We had a co-worker named David, who was in charge of inventory and supplies. He was funny, snarky, kind-hearted, generous, and at times, a huge pain in the ass. But you couldn't really be mad at David, because everything he did, he did for the good of the company. If he hassled you about spending, it was because he wanted us to have more money to spend on the kids. If he was a pain about purchasing, it was because he wanted you to be a better shopper and look for deals. David didn't beat around the bush, either. He was blunt but fair. He'd shake his head at those of us who'd bicker in the hallways. "Feel the love," he said, sarcastically.

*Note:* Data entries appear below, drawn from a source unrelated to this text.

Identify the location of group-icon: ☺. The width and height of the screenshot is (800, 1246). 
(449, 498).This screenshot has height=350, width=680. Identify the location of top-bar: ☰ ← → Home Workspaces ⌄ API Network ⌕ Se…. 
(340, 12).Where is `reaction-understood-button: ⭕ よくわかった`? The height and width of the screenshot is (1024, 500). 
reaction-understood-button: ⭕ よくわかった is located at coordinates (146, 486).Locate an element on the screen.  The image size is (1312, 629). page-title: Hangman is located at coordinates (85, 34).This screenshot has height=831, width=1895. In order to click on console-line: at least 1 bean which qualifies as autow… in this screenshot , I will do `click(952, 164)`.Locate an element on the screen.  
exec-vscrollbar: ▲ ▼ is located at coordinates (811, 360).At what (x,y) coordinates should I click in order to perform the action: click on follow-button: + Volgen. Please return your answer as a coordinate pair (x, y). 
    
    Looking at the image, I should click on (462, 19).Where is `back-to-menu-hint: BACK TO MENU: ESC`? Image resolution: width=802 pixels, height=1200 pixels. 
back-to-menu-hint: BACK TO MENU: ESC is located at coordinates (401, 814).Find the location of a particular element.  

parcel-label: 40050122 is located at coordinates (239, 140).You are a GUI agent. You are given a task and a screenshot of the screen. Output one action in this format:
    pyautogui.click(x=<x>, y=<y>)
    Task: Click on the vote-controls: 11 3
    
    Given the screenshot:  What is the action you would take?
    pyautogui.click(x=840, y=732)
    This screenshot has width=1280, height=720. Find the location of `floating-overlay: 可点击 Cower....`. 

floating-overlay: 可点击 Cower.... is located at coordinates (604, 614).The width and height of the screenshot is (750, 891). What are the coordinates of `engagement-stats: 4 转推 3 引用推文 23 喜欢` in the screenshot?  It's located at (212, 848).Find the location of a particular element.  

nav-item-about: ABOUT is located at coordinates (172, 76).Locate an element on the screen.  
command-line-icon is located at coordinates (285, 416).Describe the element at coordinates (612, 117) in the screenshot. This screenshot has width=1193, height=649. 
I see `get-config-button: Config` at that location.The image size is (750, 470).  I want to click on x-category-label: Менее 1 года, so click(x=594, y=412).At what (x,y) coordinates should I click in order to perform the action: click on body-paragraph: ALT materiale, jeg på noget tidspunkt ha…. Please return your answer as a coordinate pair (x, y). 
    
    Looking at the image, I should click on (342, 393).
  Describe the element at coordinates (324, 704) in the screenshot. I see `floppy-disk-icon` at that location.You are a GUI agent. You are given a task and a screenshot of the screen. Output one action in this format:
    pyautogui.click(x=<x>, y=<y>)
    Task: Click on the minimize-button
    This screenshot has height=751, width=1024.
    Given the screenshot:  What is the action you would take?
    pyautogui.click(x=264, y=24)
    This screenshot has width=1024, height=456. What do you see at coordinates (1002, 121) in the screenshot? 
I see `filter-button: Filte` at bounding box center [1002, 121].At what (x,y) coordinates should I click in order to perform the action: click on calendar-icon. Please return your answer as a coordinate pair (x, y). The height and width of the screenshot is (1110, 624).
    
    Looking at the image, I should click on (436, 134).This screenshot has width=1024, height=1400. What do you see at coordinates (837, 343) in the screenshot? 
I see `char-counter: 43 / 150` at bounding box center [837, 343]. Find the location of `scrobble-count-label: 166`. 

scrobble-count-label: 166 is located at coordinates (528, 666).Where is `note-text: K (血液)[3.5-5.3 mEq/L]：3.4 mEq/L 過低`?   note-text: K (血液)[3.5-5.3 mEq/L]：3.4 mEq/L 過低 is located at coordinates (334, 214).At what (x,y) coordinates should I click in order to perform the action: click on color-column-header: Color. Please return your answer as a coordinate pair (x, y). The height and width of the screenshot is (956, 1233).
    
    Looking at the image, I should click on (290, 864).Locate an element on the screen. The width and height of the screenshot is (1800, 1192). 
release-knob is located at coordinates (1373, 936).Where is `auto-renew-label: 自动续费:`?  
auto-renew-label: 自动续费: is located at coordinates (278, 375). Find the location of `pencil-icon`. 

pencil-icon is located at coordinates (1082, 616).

He also supplied the entire office with snacks, even though he didn't eat them. There were always chips-- Cheetos, Doritos, Ruffles--soda pop, cereal and milk, the occasional fruit, and once a month or so, donuts. We joked that David was fattening us up for the Zombie apocalypse, to ensure that he was faster than the rest of us. If David knew you liked a certain food, he'd make sure to pick some up. There was always a box of Froot Loops for D. And every October, throughout the whole month, I'd come to work to find mystery bags of candy corn on my desk, as if the Candy Corn Fairy had visited in the night. I love me some candy corn and David knew it. He brought us movie passes and shared DVDs. He cooked the turkey for our staff Thanksgiving, and baked the richest chocolate cake ever--it required at least two glasses of milk.
On Wednesday, in the middle of a meeting, David collapsed. The staff administered CPR, the paramedics did what they could, but David passed away. He had been sick for some time, although you'd never have known it because he never complained or acted sick. He truly believed in the work we do, the benefit our students derive from the programs we have, and the people here who work make it all happen. He loved us and we loved him. And now, we miss him terribly.
Yesterday, as we all tried to come to grips with our loss, we talked about the last conversation we had with him, and every one of us ended on a positive note. So, that's what we're taking away from this tragedy. End your conversations on a positive note. And feel the love.